## Written task A
Copy the rows starting at the line that contains "This screenshot has height=916, width=1301." and ending at the line that contains "Click the Stanford", swapping "plus button" for "plus icon" and leaving everything else as it is.
## Written task B
Extend the LiFi and WiFi comparison from where it stops.

## Text provided
[Start]
LiFi vs WiFi: Key Differences in Wireless Technologies

Introduction

Wireless communication technologies have revolutionized how we connect and share data. Two prominent technologies in this domain are LiFi and WiFi, both offering unique ways to transmit data wirelessly. While WiFi has become a household name, using radio waves for connectivity, LiFi is an emerging technology that uses light to transfer data.

In this comprehensive comparison of LiFi vs WiFi, we explore the fundamental differences between them, focusing on their operating principles, speed, security, and real-world applications. Understanding these distinctions can help you choose the best wireless solution for your specific needs.

The purpose of both LiFi and WiFi is to provide wireless connectivity to devices, allowing them to access the internet, share data, and communicate with each other. They simply use different mediums and technologies to achieve these goals.
[End]
## Entries
[Start]
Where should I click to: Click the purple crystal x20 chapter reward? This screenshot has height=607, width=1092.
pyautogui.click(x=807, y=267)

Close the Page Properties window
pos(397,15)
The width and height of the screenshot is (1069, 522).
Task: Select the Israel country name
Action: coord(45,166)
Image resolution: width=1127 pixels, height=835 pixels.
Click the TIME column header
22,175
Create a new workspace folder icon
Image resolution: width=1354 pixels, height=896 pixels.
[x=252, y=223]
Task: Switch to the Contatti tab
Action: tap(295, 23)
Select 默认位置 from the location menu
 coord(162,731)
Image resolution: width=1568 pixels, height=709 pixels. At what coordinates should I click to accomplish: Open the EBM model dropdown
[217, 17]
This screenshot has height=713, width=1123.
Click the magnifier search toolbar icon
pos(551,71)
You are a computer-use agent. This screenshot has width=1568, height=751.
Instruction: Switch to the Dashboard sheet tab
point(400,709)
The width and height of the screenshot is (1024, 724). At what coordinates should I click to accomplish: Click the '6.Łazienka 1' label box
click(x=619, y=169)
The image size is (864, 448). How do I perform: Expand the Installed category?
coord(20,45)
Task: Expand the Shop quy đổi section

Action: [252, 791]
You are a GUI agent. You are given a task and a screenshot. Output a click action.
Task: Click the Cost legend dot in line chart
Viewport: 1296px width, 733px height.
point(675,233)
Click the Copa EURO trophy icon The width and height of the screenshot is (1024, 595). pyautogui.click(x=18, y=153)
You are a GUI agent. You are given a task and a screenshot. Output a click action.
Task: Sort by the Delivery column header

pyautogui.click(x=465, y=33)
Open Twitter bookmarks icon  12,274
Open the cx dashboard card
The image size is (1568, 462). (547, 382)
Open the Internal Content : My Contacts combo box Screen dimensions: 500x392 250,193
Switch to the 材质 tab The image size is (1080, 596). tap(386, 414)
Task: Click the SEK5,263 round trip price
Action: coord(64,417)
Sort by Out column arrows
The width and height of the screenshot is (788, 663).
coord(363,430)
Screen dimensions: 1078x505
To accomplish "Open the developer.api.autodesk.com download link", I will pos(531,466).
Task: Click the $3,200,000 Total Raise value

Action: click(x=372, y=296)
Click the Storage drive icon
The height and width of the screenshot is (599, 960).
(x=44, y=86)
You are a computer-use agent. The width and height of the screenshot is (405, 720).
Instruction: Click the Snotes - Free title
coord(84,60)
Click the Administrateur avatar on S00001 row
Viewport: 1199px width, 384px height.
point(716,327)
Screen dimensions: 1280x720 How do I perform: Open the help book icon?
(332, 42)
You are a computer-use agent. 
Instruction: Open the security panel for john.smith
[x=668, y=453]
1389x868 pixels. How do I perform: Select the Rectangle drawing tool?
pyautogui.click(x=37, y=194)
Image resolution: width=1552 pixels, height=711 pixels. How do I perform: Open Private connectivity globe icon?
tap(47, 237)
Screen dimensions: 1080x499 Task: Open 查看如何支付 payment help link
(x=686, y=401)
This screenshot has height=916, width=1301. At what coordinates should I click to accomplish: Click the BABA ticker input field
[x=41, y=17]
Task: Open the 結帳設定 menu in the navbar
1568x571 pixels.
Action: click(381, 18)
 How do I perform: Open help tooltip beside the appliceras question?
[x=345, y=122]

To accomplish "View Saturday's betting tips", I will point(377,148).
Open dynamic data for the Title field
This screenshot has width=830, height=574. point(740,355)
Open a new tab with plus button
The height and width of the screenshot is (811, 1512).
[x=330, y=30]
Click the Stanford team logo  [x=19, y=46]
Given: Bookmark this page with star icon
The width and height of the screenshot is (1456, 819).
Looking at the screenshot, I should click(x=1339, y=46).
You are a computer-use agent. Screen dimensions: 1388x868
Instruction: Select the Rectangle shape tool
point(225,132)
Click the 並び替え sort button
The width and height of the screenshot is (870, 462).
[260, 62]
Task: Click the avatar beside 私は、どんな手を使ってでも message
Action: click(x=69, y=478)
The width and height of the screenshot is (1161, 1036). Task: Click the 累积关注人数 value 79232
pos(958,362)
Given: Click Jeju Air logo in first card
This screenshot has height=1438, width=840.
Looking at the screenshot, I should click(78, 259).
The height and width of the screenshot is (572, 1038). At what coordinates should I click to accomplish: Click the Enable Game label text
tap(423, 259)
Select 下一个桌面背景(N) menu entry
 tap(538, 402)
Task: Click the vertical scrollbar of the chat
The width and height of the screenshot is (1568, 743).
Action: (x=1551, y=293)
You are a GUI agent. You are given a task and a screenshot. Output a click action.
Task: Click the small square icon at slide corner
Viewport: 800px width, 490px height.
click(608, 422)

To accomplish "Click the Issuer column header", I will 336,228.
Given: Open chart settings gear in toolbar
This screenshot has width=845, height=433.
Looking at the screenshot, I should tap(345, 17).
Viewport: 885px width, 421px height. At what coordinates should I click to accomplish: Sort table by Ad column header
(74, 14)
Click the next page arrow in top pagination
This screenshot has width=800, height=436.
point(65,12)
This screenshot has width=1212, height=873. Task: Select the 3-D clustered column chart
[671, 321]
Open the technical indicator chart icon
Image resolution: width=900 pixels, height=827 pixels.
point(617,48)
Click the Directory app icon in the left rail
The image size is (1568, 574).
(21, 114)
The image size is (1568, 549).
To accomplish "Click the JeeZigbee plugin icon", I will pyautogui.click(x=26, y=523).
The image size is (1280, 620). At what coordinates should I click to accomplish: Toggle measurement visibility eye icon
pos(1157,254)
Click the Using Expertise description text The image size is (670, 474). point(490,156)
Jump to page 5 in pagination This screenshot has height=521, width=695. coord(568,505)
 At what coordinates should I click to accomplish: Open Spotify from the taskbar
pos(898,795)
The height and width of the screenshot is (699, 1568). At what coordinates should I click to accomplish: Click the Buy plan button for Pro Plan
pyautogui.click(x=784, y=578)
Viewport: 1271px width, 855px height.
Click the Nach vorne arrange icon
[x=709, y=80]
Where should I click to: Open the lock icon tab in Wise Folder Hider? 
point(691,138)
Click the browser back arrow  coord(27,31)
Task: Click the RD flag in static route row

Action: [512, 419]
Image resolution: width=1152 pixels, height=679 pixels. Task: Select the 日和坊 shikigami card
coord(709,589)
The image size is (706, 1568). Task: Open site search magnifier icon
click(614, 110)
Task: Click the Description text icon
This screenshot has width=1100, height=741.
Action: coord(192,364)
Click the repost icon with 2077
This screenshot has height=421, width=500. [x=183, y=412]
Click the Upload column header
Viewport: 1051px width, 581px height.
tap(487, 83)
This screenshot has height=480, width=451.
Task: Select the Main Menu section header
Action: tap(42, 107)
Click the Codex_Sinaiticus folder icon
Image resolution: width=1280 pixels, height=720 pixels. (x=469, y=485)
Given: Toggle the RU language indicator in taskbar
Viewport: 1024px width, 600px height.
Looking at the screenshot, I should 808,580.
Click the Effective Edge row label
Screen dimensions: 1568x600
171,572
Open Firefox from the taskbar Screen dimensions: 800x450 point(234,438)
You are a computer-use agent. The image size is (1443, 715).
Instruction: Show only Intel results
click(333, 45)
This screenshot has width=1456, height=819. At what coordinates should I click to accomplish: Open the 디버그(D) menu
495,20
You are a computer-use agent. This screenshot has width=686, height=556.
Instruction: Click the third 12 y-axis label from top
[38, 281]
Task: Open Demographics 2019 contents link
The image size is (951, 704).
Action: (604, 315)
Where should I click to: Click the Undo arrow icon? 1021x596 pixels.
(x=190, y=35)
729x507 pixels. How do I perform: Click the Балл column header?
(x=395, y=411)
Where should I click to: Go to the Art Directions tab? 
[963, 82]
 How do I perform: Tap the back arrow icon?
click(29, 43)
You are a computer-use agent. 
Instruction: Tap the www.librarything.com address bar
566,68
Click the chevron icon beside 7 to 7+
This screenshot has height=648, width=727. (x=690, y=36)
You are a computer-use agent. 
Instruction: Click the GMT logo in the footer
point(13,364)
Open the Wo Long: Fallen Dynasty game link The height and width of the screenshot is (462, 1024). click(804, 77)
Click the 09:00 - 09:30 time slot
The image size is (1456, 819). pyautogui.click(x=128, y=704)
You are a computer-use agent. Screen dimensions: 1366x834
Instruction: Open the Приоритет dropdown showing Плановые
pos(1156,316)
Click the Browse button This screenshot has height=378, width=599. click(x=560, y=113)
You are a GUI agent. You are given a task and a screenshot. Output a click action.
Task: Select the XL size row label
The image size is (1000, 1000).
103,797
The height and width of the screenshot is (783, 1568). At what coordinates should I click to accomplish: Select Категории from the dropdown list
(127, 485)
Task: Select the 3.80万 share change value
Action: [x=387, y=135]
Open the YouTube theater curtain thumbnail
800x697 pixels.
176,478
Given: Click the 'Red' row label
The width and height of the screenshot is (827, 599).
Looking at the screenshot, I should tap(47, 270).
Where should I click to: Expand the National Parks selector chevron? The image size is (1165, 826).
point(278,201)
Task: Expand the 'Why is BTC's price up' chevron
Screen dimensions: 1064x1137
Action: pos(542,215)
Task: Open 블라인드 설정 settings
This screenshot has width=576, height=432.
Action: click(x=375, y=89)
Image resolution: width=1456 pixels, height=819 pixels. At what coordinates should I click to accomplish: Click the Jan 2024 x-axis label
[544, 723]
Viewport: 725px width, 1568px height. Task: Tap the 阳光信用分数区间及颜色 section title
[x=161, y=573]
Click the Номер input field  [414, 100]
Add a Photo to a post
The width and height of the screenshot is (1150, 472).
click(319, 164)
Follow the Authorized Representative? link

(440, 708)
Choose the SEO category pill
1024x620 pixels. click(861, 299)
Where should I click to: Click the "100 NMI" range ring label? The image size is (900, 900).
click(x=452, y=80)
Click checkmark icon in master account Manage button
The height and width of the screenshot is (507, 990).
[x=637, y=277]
[End]
## Task output A
This screenshot has height=916, width=1301. At what coordinates should I click to accomplish: Click the BABA ticker input field
[x=41, y=17]
Task: Open the 結帳設定 menu in the navbar
1568x571 pixels.
Action: click(381, 18)
 How do I perform: Open help tooltip beside the appliceras question?
[x=345, y=122]

To accomplish "View Saturday's betting tips", I will point(377,148).
Open dynamic data for the Title field
This screenshot has width=830, height=574. point(740,355)
Open a new tab with plus icon
The height and width of the screenshot is (811, 1512).
[x=330, y=30]
Click the Stanford team logo  [x=19, y=46]

## Task output B
LiFi utilizes visible light communication (VLC) to transmit data through LED light bulbs. WiFi operates using radio frequency (RF) waves to establish wireless connections between devices (i.e., stations or clients) and networks (i.e., WiFi routers or access points). LiFi stands for Light Fidelity, whereas WiFi stands for Wireless Fidelity.

What is LiFi Technology?

As mentioned, LiFi (Light Fidelity) uses light as a medium for wireless data communication. It uses LED light bulbs as devices to transmit data wirelessly using visible light.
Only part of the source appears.